How many zeros are there in the number $50!$?

Question

How many zeros are there in the number $50!$?

My attempt:

The zeros in every number come from the 10s that make up the number. The 10s are, in turn, made up of 2s and 5s.

So: $\frac{50}{5*2} = 5$ zeros?

Answer 1

The number of 0's is equal to the powers of 5 in the expansion of 50!. This is because the prime decomposition of 50! will have more factors of 2 than factors of 5, and whenever we have a factor of 2 and 5 we can combine them and tack on a 0 at the end of the number.

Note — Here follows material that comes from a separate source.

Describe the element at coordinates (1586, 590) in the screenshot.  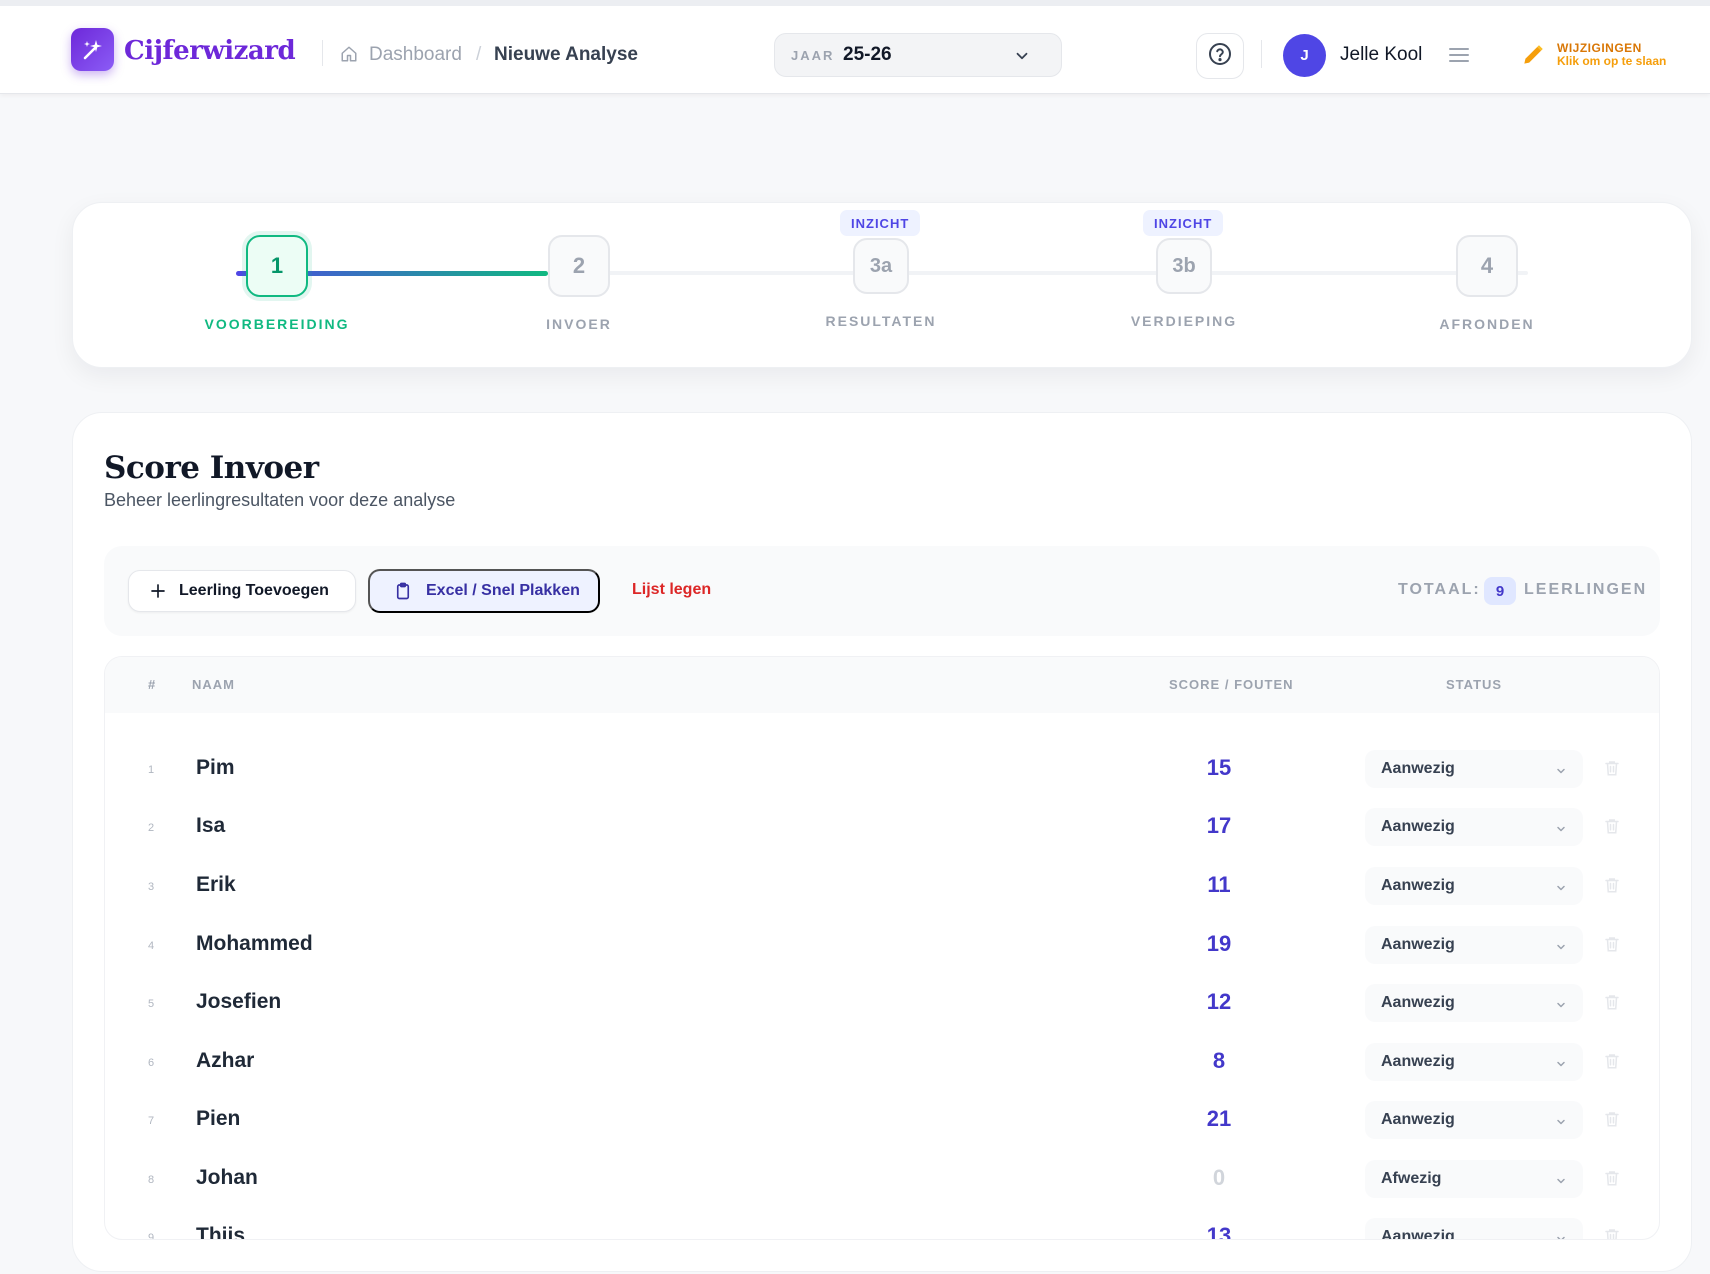
I see `total-suffix: LEERLINGEN` at that location.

The number of powers of 5 is $\lfloor{\frac{50}{5}}\rfloor + \lfloor\frac{50}{25}\rfloor = 12$, from an application of Legendre's Formula which can be found here

Answer 2

number of zeros in $n!$ equal to number of $5$ in $n!$ =$$\sum_{k=1}^{\infty}\left \lfloor \frac{n}{5^k} \right \rfloor\\=\left \lfloor \frac{50}{5} \right \rfloor+\left \lfloor \frac{50}{5^2} \right \rfloor+\left \lfloor \frac{50}{5^3} \right \rfloor+...=10+2+0=12$$it means 12 zero in front of 50!

Answer 3

In answer to your specific question there are not only 12 zeros at the end of the number but an additional 7 zeros occurring amongst the other non-zero digits

Answer 4

Much more than $5$, surely. Since $50!$ is divisible by $2\cdot 5 \cdot 10\cdot 20\cdot 30\cdot 40\cdot 50$, and this number already has $6$ zeroes, you can be sure that $50!$ has at least $6$ zeroes.

In fact, you need to count up how many twos and how many fives appears in the factorization of $50!$. Then, the number of zeroes is the smaller of these two numbers.